The Orphan Drug Credit, put into effect as part of the Orphan Drug Act, is an integral source of financial and other incentives that encourage research and development into treatments for rare diseases. The development of rare disease treatments is often considered too cost-intensive for companies to pursue given the small population of those affected and the uncertain market potential. The Orphan Drug Credit, however, provides a strategic means of circumventing these obstacles.

Under the Orphan Drug Act, the US government provides a number of tax incentives and other benefits to raise the financial value of rare disease drug developments. These include a 25% tax credit applicable to all “qualified clinical trial expenses”, a reduced fee for the Drug Applications and a seven-year period of exclusive drug marketability.
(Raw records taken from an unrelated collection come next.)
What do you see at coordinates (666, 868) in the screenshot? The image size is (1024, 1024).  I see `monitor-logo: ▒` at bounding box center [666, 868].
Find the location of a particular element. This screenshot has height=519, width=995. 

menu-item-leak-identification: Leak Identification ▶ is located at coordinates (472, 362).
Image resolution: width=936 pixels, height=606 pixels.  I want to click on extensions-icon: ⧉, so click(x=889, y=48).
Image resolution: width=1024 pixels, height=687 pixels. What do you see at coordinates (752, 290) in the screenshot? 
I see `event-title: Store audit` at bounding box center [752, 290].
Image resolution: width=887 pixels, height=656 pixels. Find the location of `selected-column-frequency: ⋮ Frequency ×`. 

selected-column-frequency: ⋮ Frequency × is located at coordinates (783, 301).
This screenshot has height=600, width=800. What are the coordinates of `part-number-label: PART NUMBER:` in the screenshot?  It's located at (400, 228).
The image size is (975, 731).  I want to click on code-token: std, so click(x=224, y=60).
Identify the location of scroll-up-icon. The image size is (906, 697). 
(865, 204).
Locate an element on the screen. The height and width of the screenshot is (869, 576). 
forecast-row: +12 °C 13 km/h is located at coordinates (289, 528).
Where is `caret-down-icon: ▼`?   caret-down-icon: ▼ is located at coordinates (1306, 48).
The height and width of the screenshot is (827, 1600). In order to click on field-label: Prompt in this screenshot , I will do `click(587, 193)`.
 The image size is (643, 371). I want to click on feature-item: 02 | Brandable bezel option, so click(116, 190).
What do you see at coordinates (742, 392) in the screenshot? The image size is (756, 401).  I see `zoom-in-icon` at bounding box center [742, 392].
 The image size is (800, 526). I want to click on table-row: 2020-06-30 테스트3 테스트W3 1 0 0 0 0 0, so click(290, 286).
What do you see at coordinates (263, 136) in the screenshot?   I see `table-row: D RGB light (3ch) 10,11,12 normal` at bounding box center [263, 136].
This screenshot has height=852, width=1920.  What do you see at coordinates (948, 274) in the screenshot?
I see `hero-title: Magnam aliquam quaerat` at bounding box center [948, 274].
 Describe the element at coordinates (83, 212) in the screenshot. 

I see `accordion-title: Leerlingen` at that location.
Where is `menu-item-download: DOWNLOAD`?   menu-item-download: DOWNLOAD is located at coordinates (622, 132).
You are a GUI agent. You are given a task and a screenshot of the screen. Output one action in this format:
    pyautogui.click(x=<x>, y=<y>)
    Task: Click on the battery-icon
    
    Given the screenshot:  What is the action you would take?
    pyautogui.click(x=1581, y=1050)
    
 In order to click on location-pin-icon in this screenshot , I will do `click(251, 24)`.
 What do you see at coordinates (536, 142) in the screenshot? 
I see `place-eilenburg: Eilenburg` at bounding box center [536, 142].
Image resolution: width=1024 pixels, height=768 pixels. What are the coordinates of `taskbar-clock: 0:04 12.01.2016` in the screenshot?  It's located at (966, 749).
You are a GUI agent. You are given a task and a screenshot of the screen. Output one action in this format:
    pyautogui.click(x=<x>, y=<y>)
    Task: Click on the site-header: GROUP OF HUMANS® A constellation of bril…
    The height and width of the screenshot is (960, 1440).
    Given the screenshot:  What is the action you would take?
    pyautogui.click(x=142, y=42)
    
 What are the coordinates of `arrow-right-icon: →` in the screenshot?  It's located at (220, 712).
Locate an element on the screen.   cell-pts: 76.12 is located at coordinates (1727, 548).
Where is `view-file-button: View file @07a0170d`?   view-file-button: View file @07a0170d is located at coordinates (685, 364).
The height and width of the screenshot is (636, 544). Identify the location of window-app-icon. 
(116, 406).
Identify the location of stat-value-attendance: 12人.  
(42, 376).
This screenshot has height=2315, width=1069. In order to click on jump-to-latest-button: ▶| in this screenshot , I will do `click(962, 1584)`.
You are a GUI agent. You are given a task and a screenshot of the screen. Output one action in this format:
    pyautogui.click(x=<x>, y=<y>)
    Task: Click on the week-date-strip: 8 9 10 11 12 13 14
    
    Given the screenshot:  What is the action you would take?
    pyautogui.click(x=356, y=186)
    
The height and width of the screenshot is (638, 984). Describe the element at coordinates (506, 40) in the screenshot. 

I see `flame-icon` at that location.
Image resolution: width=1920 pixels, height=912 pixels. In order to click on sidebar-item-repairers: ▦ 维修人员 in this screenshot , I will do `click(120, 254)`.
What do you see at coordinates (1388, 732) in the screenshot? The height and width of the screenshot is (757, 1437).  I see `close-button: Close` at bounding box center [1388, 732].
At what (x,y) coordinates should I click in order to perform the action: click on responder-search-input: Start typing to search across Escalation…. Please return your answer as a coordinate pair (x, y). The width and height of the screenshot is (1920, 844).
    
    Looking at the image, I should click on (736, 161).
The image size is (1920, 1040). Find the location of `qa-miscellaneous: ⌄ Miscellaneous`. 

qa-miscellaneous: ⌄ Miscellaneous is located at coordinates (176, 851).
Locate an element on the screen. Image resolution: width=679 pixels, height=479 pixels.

Thanks to the Orphan Drug Credit, more than 780 treatments have been approved for more than 250 rare diseases, with almost half in the field of oncology, or cancer. Of the treatments developed so far, many have enabled the prolongation, improvement, or even remission from certain disorders, such as muscular dystrophy and HIV/AIDS.

The successful implementations of therapies for rare diseases are important not only for the affected individuals, their families, and research, but also for drug developers who can now cut costs and benefit from government provided incentives. With the combination of multiple players and mutual financial gain, the Orphan Drug Act creates a fractional, yet optimistic, solution that more and more effective treatments come hand in hand.

Today, the Orphan Drug Credit remains an essential means of bridging financial hurdles and enabling the development of treatments for otherwise rare conditions. By encouraging the investigative exploration of treatments that have a high potential to yield clinical success, the Orphan Drug Act continues to remain a powerful force in the medical research community and an invaluable source of hope for many.